Instead of focusing on her death, our overwhelming grief, and our loss, I want to focus on her life.
If you knew Grandma, then you know what an amazing woman this earth just lost. There has never been a more selfless woman than she was. She was a known worry wart, and her worry came from her fierce love. She never left anyone guessing her love for them. She showed it, gave it, and spoke it freely.
She was possibly the picture perfect Godly, submissive wife. Each day of their 63 year marriage, she woke up on a mission to make her amazing husband's life as beautiful, happy, and as easy as possible. She cared for him as she cared for everyone - COMPLETELY. She cared for others never expecting anything in return. NEVER. Her front door was always open to welcome anyone into her home, and her heart was always waiting to embrace you. Looking back, I wonder if she knew how much we all loved and appreciated her. I wonder if we made it clear enough how amazing she was. I wonder if she knew how much I looked to her for direction on how to be a good mother, a good wife, a good friend. I wonder if she knew that she made growing old not so scary to me.
Grandma never really seemed "old" to me. Sure, her physical abilities expressed her age, but mentally? Age never touched that part of her.. the REAL part of her! She was incredibly funny and witty. She could think of a comeback to all of her quick-witted husband's comments with record speed. I suppose she had many years to practice such a skill. She never seemed "behind" the times with her opinions and her life lessons. How did she keep up? How did she manage to talk to me, someone so much younger, in a way that made me feel like she was my best girl friend and not my grandmother?

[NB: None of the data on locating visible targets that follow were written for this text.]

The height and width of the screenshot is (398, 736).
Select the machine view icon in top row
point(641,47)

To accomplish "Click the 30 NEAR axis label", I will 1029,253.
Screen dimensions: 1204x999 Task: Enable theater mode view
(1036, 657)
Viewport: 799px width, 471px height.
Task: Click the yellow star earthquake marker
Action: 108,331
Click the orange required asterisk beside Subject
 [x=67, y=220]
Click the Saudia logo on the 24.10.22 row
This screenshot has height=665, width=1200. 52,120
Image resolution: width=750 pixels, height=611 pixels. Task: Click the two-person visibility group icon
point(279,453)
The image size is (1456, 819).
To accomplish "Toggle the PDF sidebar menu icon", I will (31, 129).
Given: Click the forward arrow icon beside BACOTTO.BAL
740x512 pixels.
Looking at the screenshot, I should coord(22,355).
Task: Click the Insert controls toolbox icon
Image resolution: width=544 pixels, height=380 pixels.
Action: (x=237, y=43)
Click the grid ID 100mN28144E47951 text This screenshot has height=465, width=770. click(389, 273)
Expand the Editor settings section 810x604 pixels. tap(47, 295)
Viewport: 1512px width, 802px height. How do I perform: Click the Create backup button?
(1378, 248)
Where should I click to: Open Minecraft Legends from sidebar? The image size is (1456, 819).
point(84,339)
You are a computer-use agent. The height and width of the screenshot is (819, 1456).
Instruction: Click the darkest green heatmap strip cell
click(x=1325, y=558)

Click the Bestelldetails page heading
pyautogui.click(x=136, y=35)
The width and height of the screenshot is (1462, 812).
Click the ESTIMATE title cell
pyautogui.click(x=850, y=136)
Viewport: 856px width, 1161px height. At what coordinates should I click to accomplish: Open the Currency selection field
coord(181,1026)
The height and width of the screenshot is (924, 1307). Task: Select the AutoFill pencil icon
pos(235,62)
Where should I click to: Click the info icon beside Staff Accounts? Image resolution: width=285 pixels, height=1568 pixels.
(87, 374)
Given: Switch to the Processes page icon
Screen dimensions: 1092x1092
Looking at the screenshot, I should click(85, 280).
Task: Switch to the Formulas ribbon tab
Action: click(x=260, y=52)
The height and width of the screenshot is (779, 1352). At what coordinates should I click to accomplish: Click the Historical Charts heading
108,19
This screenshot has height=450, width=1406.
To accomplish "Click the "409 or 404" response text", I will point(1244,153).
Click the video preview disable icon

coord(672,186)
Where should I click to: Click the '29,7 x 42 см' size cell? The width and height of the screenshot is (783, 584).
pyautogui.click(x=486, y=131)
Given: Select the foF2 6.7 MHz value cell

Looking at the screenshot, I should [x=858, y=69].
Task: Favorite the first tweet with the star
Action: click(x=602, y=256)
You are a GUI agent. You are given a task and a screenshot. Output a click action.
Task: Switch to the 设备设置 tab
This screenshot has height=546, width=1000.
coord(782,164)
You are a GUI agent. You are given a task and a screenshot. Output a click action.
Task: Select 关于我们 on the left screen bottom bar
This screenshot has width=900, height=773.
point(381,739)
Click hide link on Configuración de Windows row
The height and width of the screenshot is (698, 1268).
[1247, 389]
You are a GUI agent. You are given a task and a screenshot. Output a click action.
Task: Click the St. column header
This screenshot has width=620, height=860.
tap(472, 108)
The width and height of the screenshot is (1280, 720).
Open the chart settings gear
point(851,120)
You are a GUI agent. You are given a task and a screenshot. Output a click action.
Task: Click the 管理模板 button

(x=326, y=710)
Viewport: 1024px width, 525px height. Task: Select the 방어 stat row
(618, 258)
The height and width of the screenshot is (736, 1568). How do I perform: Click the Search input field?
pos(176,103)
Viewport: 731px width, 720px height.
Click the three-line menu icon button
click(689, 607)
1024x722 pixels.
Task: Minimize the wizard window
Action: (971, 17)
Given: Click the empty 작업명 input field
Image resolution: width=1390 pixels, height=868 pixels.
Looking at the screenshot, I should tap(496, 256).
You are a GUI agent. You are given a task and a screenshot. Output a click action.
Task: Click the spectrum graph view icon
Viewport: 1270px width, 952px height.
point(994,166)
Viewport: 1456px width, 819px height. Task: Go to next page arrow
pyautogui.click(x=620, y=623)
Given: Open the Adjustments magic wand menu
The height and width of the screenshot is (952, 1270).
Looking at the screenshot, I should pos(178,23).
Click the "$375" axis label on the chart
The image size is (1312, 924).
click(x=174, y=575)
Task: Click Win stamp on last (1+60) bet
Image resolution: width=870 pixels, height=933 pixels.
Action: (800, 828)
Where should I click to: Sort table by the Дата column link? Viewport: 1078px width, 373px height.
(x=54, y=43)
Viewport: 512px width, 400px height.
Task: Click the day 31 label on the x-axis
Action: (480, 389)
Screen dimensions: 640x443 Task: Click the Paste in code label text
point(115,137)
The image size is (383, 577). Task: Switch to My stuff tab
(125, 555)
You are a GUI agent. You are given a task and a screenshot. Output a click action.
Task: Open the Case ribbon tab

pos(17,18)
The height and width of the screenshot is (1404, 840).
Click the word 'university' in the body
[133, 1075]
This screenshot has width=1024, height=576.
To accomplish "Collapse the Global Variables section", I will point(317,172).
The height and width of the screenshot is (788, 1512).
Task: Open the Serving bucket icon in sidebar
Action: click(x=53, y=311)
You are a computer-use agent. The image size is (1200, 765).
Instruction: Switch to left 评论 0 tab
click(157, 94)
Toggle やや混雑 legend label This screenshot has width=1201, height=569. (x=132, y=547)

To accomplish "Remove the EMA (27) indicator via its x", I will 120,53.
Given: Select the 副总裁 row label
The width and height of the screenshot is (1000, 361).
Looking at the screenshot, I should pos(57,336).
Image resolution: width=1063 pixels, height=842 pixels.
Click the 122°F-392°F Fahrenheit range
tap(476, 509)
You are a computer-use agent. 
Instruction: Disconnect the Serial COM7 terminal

She had some of the most hilarious sayings... I hope we never forget them. Just to name a few..
When the kids were being silly, she would say, "You're a Dutchman!" Apparently that's something that only northerners understand.. she was originally from Michigan.
When words escaped her over something someone had done or some random happening she would say, "Who can tell... Who can tell..." Clayton and I say this all of the time and laugh. It's so Grandma!
She was convinced that wearing a hat outside in the summer would prevent her granddaughter, Callie, from having asthma attacks. Worked every time! ;)
There are so many more - but I understand that if you didn't know her, they can't be read in the manner that she would have said them. You would have had to heard her own personal touch on them!
Oh, Grandma. I cannot believe you are really gone. After 84 years you had me convinced that you would, indeed, live forever. I am so incredibly grateful that my children had the honor and privilege of having you in their lives. I am so happy that Madison, and possibly Carter, will remember you forever. I am sad that Samuel will not remember your love for him, the joy he brought to you, or how he enjoyed your games of Peek-a-boo. But, I can promise that we will tell him. We will show him all of the pictures of you holding him, staring at him as if he was the most amazing thing this earth had ever seen.
You were quite possibly the most amazing thing this earth has ever seen. I can only imagine the works God has you doing now. Now that physical limitations are gone. Now that earthly limitations are gone. I am so joyful to know that you were an amazing CHRISTIAN woman. I know that though we all miss you now, we will spend ETERNITY with you in heaven. Thank you for giving us that security. For sharing your faith with us. For helping lead us to Christ.
We love you, we miss you, and we celebrate your life.
Visitation for Juanita's funeral will be tonight at the funeral home from 6pm-8pm. The funeral will be at First Presbyterian Church at 11am on Saturday.